• DATA EXTRACTS:
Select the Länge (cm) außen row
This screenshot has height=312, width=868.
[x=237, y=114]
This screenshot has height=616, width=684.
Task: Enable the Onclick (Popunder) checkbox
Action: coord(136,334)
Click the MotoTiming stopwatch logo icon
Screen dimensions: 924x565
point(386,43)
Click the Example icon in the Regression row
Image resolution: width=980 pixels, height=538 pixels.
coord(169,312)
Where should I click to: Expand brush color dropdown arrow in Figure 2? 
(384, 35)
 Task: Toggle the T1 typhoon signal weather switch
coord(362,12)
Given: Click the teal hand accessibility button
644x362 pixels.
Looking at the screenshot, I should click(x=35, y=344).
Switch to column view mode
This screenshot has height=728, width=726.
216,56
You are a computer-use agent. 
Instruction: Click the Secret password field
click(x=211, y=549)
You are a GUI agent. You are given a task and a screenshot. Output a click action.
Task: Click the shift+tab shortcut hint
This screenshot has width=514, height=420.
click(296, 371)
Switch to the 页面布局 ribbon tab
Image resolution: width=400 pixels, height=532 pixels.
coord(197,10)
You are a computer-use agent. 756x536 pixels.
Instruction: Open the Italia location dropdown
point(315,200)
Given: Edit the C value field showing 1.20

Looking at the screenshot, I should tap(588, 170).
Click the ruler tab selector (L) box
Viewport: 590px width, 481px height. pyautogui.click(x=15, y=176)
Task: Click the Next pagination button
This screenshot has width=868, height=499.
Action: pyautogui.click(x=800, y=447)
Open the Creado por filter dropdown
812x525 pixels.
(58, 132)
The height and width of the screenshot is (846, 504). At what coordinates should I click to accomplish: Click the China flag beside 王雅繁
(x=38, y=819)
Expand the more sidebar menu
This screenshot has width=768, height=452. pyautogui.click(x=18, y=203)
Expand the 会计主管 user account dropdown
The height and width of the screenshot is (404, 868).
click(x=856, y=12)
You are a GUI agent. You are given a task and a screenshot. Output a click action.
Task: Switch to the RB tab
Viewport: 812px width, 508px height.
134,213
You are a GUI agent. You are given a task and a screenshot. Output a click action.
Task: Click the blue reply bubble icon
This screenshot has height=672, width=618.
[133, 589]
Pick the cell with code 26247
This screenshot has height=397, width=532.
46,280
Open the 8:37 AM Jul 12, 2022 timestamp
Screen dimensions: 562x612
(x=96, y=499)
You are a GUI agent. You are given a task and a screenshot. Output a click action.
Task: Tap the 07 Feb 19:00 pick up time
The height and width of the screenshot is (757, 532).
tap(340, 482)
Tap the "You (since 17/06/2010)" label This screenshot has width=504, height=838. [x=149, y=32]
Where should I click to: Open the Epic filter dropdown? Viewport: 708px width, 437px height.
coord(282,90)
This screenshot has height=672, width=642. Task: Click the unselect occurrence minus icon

• PROMPT: Look above for the line with "Given: Click the" and the line with "Switch to the 页面布局 ribbon tab". Retype those two lines and every line between them exactly, adding nothing.

• EXERCISE RESULT:
Given: Click the teal hand accessibility button
644x362 pixels.
Looking at the screenshot, I should click(x=35, y=344).
Switch to column view mode
This screenshot has height=728, width=726.
216,56
You are a computer-use agent. 
Instruction: Click the Secret password field
click(x=211, y=549)
You are a GUI agent. You are given a task and a screenshot. Output a click action.
Task: Click the shift+tab shortcut hint
This screenshot has width=514, height=420.
click(296, 371)
Switch to the 页面布局 ribbon tab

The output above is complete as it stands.